======== Extracted material
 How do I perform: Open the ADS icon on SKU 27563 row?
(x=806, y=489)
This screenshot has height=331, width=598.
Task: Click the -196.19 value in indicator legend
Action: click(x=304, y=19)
================
| What to produce |
Print every record above line for line, with no changes.

| Final result |
 How do I perform: Open the ADS icon on SKU 27563 row?
(x=806, y=489)
This screenshot has height=331, width=598.
Task: Click the -196.19 value in indicator legend
Action: click(x=304, y=19)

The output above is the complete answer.